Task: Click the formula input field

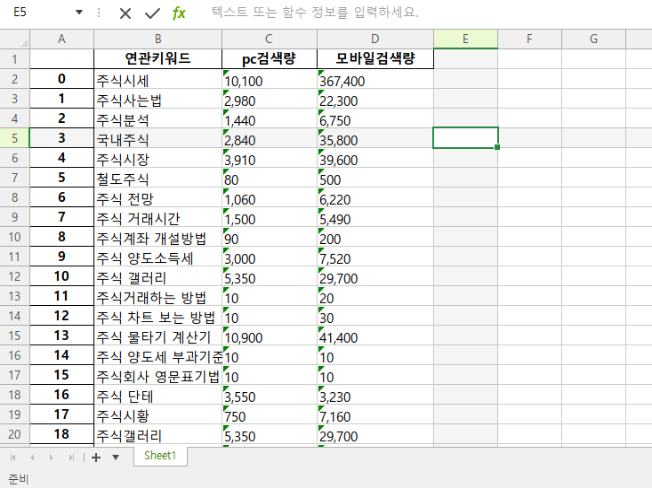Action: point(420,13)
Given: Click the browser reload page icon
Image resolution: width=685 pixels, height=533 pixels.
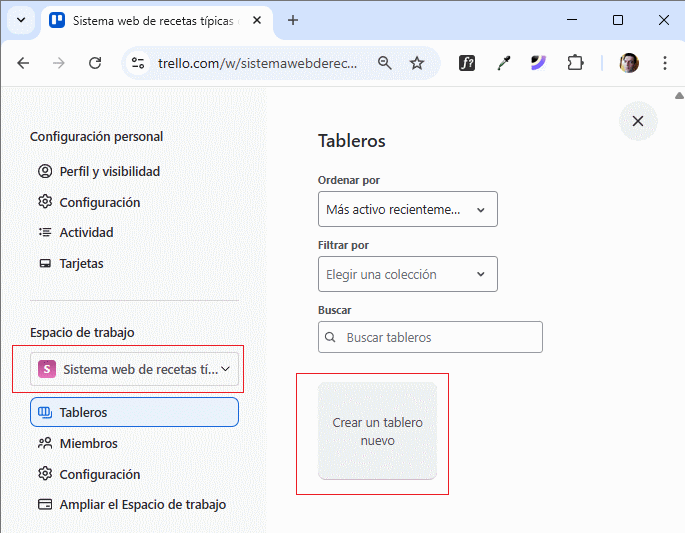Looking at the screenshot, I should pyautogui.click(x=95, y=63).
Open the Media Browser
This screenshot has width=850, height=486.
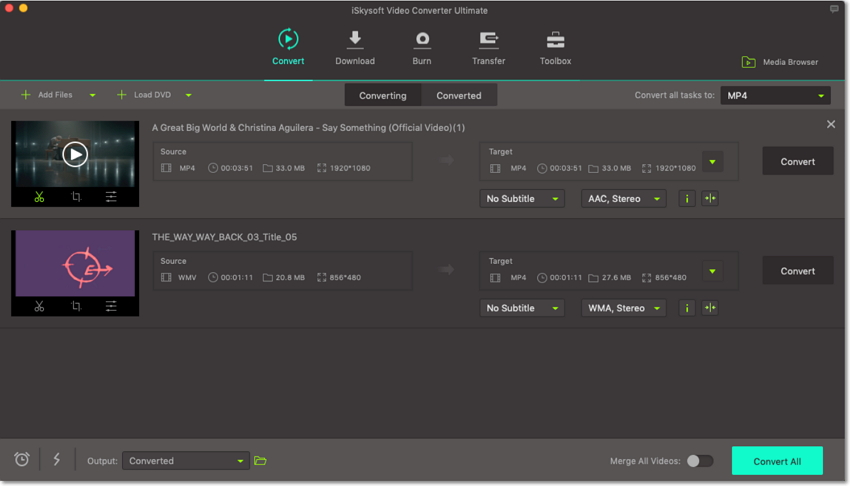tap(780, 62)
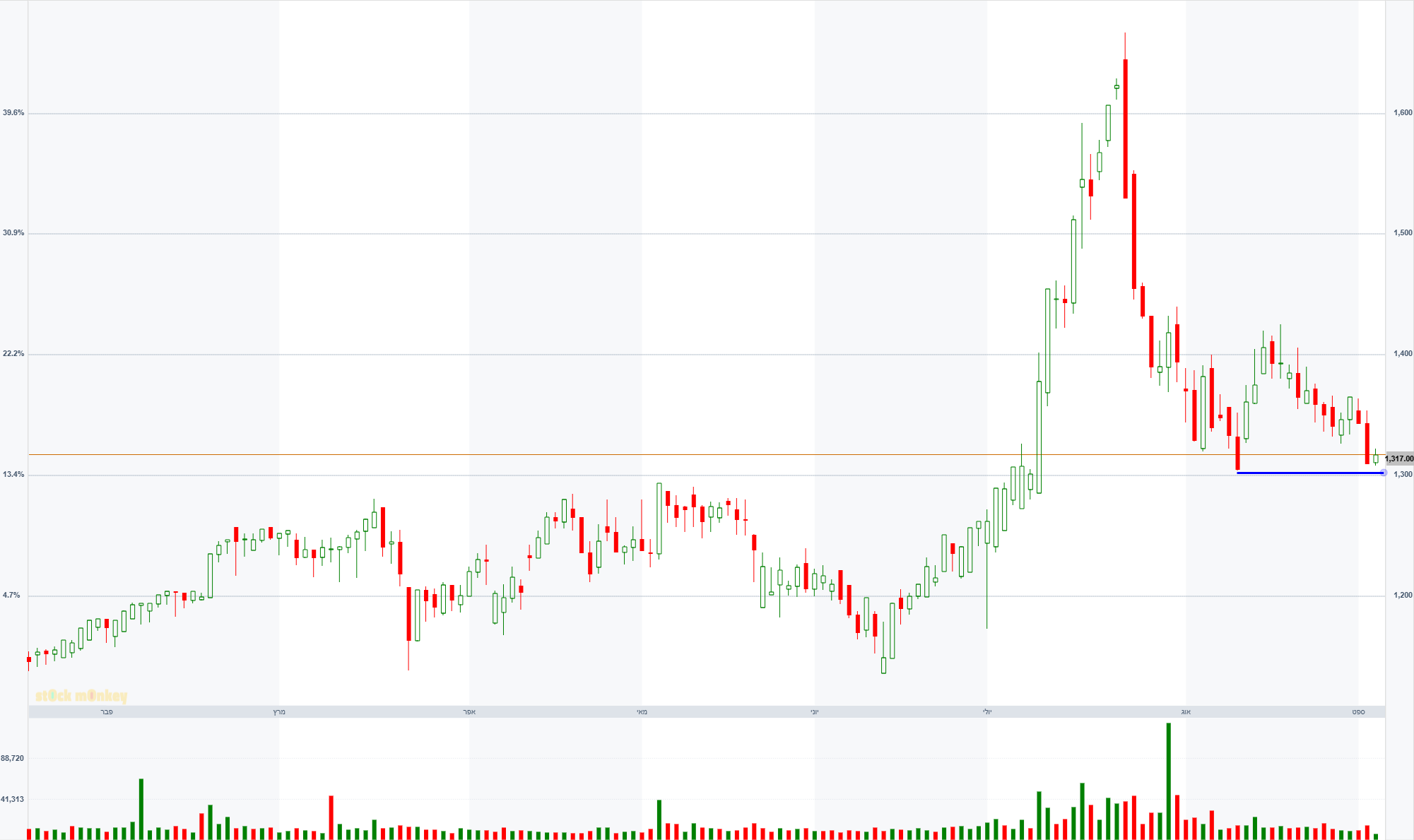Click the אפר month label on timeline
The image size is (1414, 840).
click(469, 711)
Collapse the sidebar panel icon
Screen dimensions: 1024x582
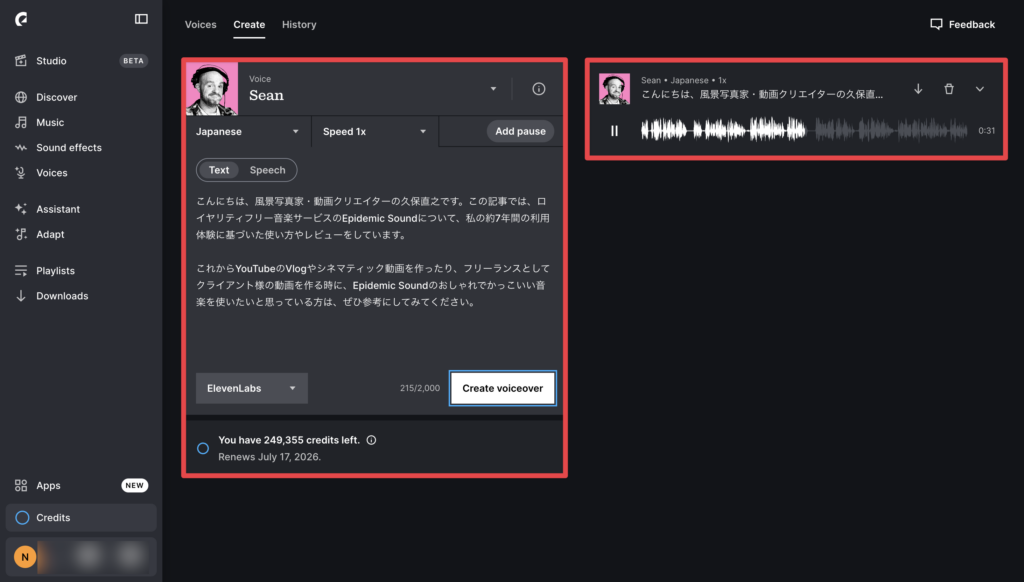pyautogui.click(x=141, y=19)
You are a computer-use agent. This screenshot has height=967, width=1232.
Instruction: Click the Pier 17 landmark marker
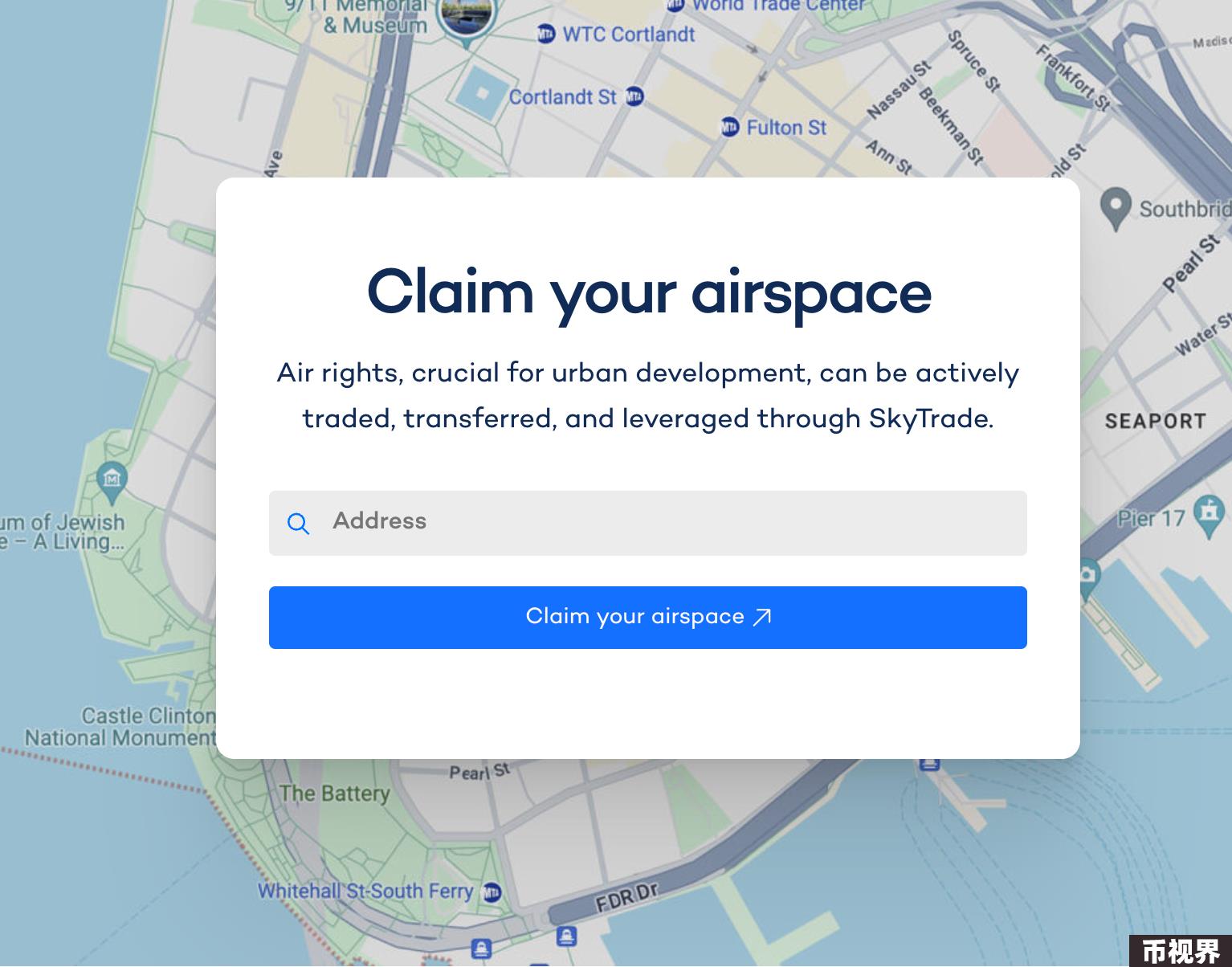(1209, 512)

_ _ _ _

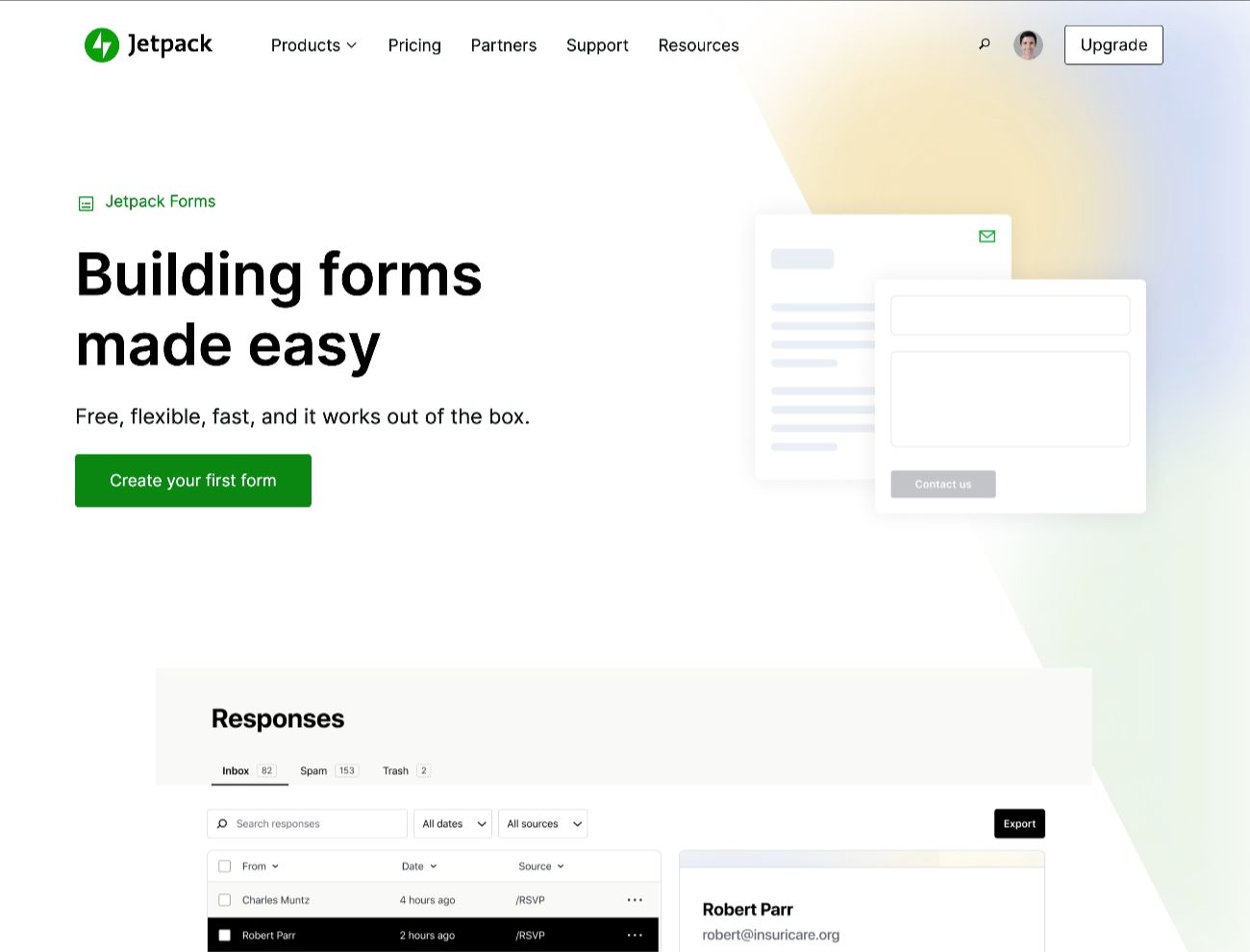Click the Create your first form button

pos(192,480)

_ _ _ _

— WHAT THIS TASK INVOLVES —
List every line in the listing above that contains the string "height", copying each one in full.

— FINISHED EXERCISE —
Image resolution: width=685 pixels, height=533 pixels.
This screenshot has width=850, height=486.
You are a computer-use agent. This screenshot has height=967, width=1232.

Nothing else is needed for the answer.